Em artigo no O POVO deste sábado (10), o juiz federal e professor universitário Nagibe Melo contesta a situação de controle do Estado na segurança pública. Confira:

Quatorze pessoas mortas na última chacina, a das Cajazeiras. Antes houve a de Messejana, a do Porto das Dunas, a da Sapiranga, e quantas outras? Se os bandidos tivessem matado as mesmas quatorze pessoas, cada um em um dia, não teriam chamado atenção. No ano passado, foram assassinadas 5.134 pessoas em Fortaleza, uma pessoa morta a cada 1h e 43 minutos. Nós vivemos dentro da chacina.

O governo diz que está tudo sob controle. Ridículo. Desculpem-me, mas não há outro adjetivo. Cínico, talvez. Se alguma coisa estivesse sob controle, não teríamos visto 17.984 homicídios em Fortaleza, registrados de 2001 a 2015. Nesse período, só se matou mais em São Paulo, Rio de Janeiro e Salvador. Quem são os culpados?

Todos nós. Porque não ligamos, não nos importamos, não cobramos, aceitamos. Mas as autoridades do Estado têm culpa maior: governador, deputados, procuradores e promotores de justiça, policiais. É um absurdo que, diante de números tão assombrosos, ninguém faça nada, ninguém diga nada de importante. Uma nota aqui outra ali como quem lava as mãos.

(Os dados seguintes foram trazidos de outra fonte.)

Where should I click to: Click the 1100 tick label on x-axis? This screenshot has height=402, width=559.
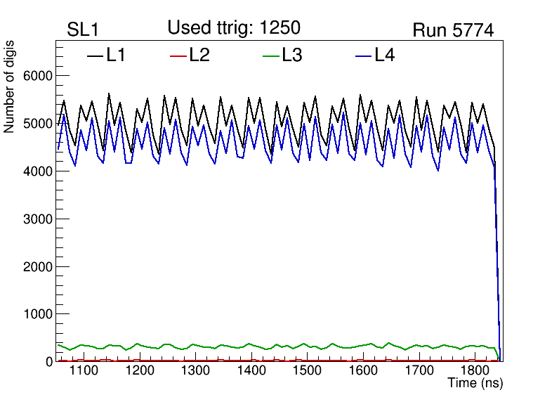(x=83, y=371)
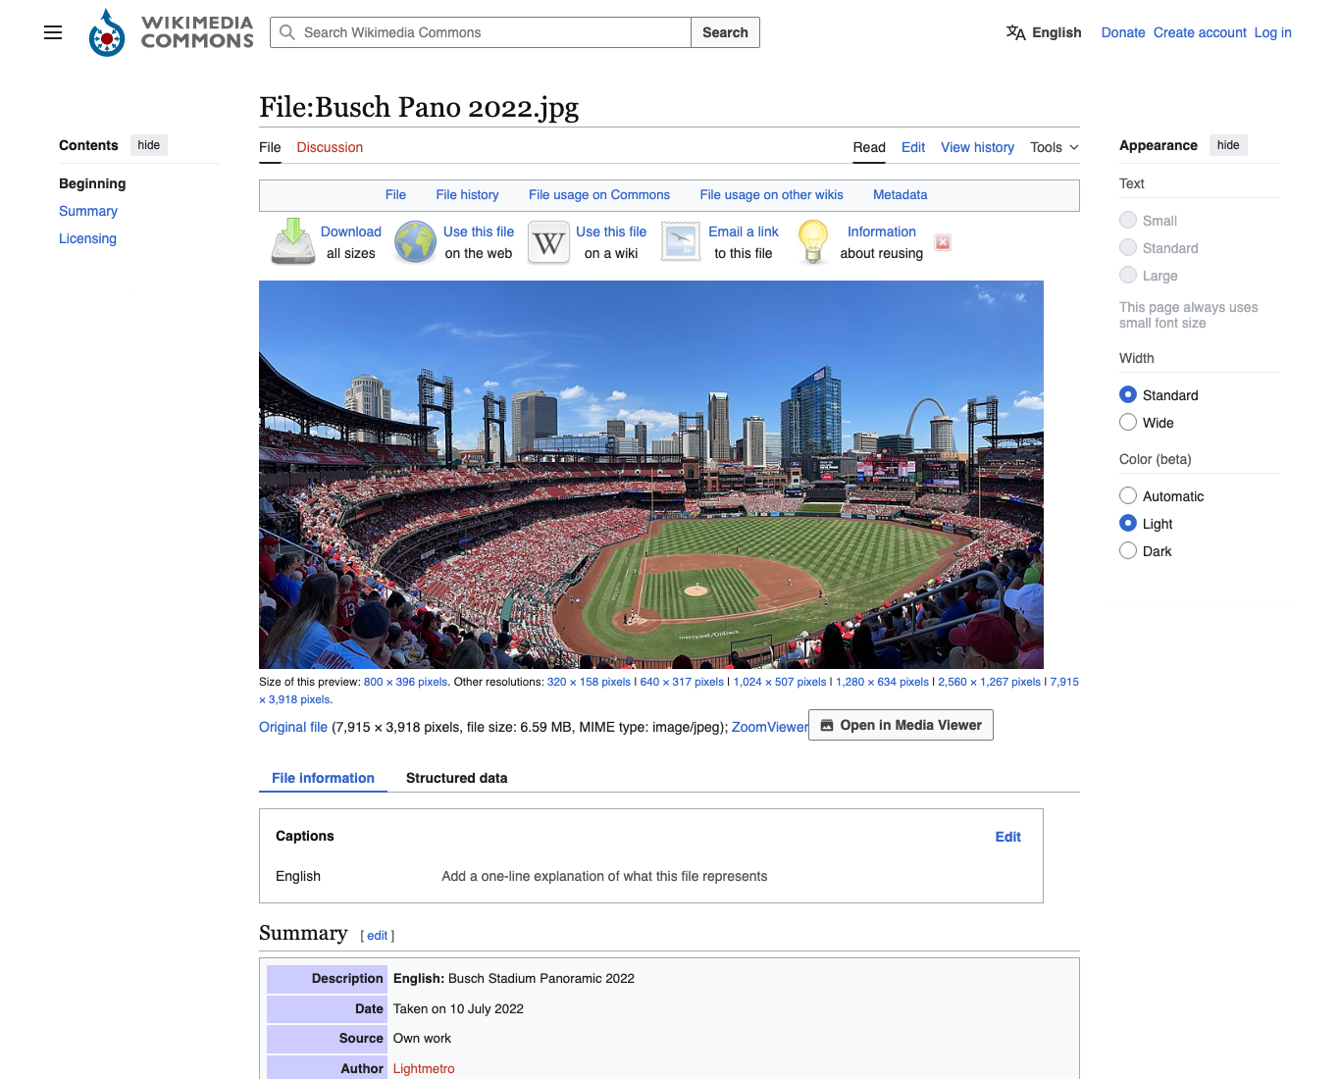
Task: Open the Discussion tab
Action: point(330,147)
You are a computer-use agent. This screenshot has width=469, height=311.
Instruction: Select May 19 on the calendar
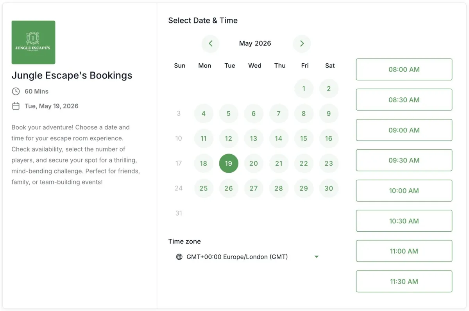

Todos sabem o quê e como fazer. A culpa é por omissão. É inaceitável que a taxa de elucidação de crimes seja tão baixa. Em Fortaleza, apenas 12 de cada 100 assassinos são identificados. Os outros 88 escapam impunes. Para além da polícia na rua, das viaturas, do Ronda, do Raio, da repressão pura e simples, a violência diminui com a certeza de punição. Inteligência, perícia criminal, investigação e condenação pelo devido processo legal.

Os deputados deveriam fiscalizar o governo, propor mudanças. Nada. O Ministério Público, responsável pelo controle externo da autoridade policial, nada tem feito de significativo. Comporta-se como um órgão auxiliar do governo. Não é esse seu papel, deveria fiscalizar a polícia, defender a sociedade. Os policiais tentam sobreviver com as péssimas condições de trabalho. E nós? Nós damos de ombros.